My therapist listened and then spoke.
"It's hard to feel like you can never quite catch up. It's painful to not be where you want to be and understandable to want to give up."
I nodded, appreciating that she was holding space for me to be with my feelings. Then she asked a question I didn't see coming.
"If you were watching yourself in a movie, would you be rooting for yourself?"
I just kind of stared. What? She went on.
"You are a creative person, right? You love stories, right? Well, what if you were a characters in a story and you were watching yourself on screen? What would you see?"
I answered more quickly than I expected.
"I see someone who has so much love for the people in her life and the things she makes, Someone who feels overwhelmed often but tries really hard. Someone who has a good heart and deserves good things."

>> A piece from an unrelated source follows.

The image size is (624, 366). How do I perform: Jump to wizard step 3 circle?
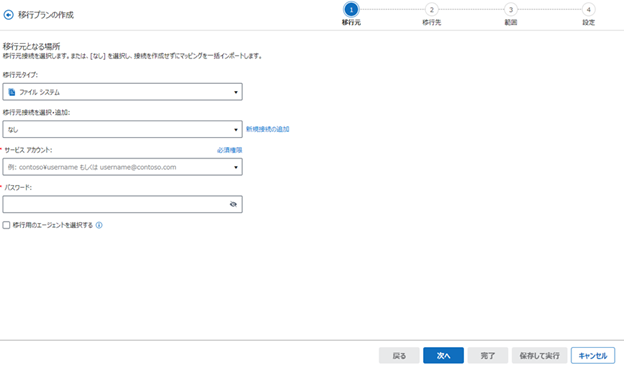point(511,10)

Whoa. She kept going with the questions.
"And if you put yourself in the story, would you root for yourself?"
"Absolutely." I felt myself bypass my long held modesty and fear of thinking too highly of myself and blurt out what was essentially unabashed self-love and support for me, the character in the never before made movie. In the process, I felt myself pulling for me, Real Life Melissa.
When I started to see myself through the perspective of the heroine of my own story, I see someone that is overwhelmed, true. Flawed, of course. Stubborn and scared and mad as hell sometimes. And I see someone who has such a zest for the people I love, the stories I create, and the adventure that is life itself. It's almost as if the things I love about myself mean even more because of the hard, painful feelings that are perpetually present alongside those things. All in all, I see someone in the middle of a life changing quest that is testing every ounce of their strength, endurance, and hope.

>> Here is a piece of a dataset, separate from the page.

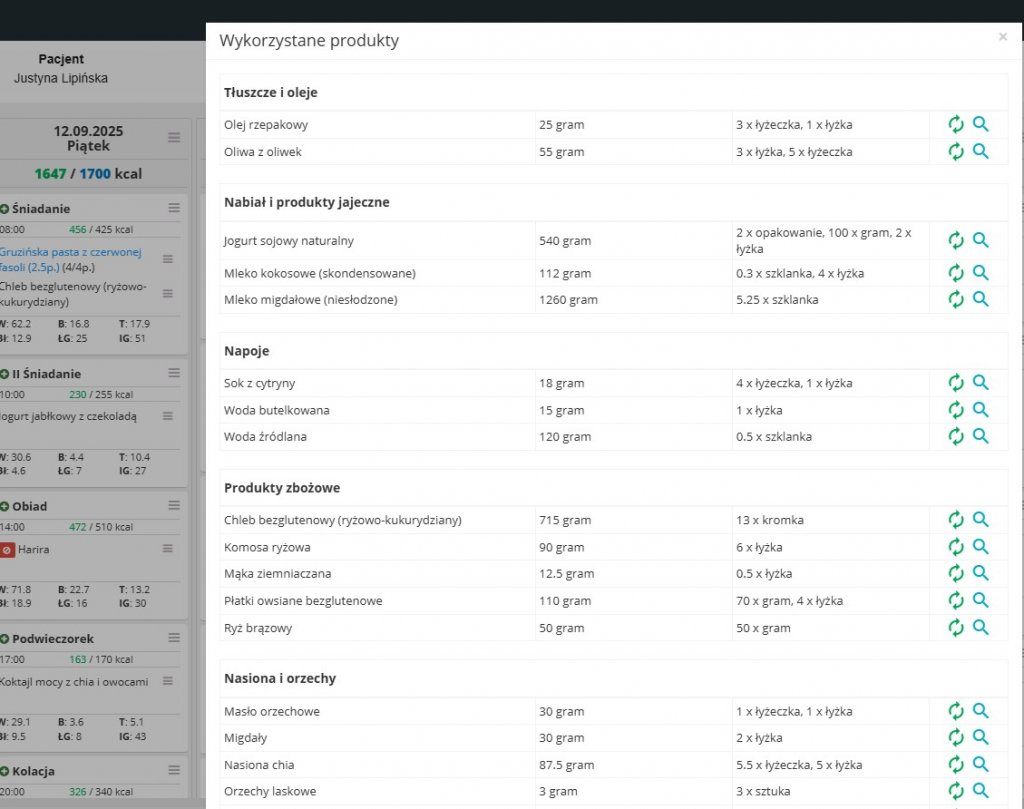Open options for Jogurt jabłkowy z czekoladą
Viewport: 1024px width, 809px height.
(168, 416)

Why would I not root for someone like that?
Now it's your turn. Imagine yourself as a character in a movie. What do you see? Faults, sure. Messy parts, no doubt. And passion. Curiosity. Playfulness. Humor. Determination. A love of beauty. Someone in the middle of a life changing quest that is testing every ounce of their strength, endurance, and hope.
Why would you not root for someone like that?

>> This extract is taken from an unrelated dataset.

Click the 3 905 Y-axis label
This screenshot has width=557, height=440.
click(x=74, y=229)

If you need a further push to imagine youself in the story, take it a step further and write a two to three page story featuring you as the hero/ine.
Sketch out a movie poster that depicts you as the main character in the middle of the quest.
If you like, choose a movie where you always root for the main character, no matter how times you have seen it. Ask yourself what you have in common with them. Chances are, more than you think. Ask yourself: If I'm rooting for them, why aren't I rooting for myself?
Take care this week, Friends. You're the hero/ine you never you knew you were.